Il segreto dei numeri è la loro serialità, la ripetitività esatta e schematica, che consente ai chi li domina di condensare moltissimi pensieri in poche cifre e di riprodurre uno stesso ragionamento per un numero infinito di volte, senza sbagliare .

La soluzione dei problemi dei giudici sta esattamente in questo : poter decidere molti e diversi casi, applicando sempre lo stesso principio collaudato senza temere errori o incorrere in parzialità. Il Giudice ama la prevedibilità : ha scelto a bella posta una carriera che gli assicura uno stipendio garantito perché teme le incognite, che sono un altro termine matematico. La matematica scioglie e risolve le incognite, le rende esplicite e calcolabili.

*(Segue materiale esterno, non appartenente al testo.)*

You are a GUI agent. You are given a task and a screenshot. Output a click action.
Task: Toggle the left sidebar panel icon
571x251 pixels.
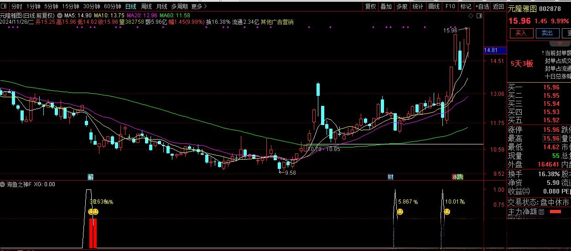4,6
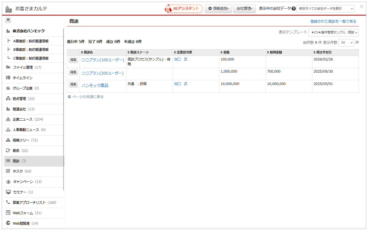The image size is (368, 230).
Task: Open 登録された商談を一覧で見る link
Action: (x=333, y=21)
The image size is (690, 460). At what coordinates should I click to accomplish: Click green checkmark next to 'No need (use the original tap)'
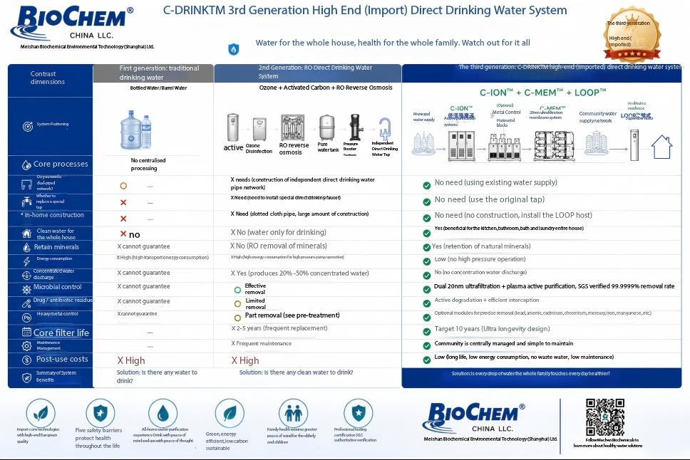point(426,202)
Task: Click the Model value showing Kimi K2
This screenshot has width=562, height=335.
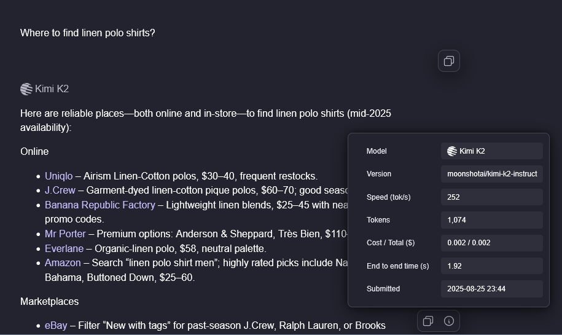Action: click(x=491, y=151)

Nella mente di un giudice di ogni tempo è quindi ideale poter sapere in anticipo e con sicurezza che valore dare alle X o alle Y che la vita professionale pone loro ; il sogno è trasformare l’equità in una equazione.

Non credo quindi che sia casuale che la mente eccelsa di Fermat e Leibniz si sia dedicata alla matematica : non vi cercavano una ricreazione o una seconda vocazione.

Volevano solo fare al meglio il loro lavoro.

Leibniz gettò anche le basi dell’informatica, del linguaggio formalizzato e astratto, depurato da ogni possibile sottinteso ed equivoco.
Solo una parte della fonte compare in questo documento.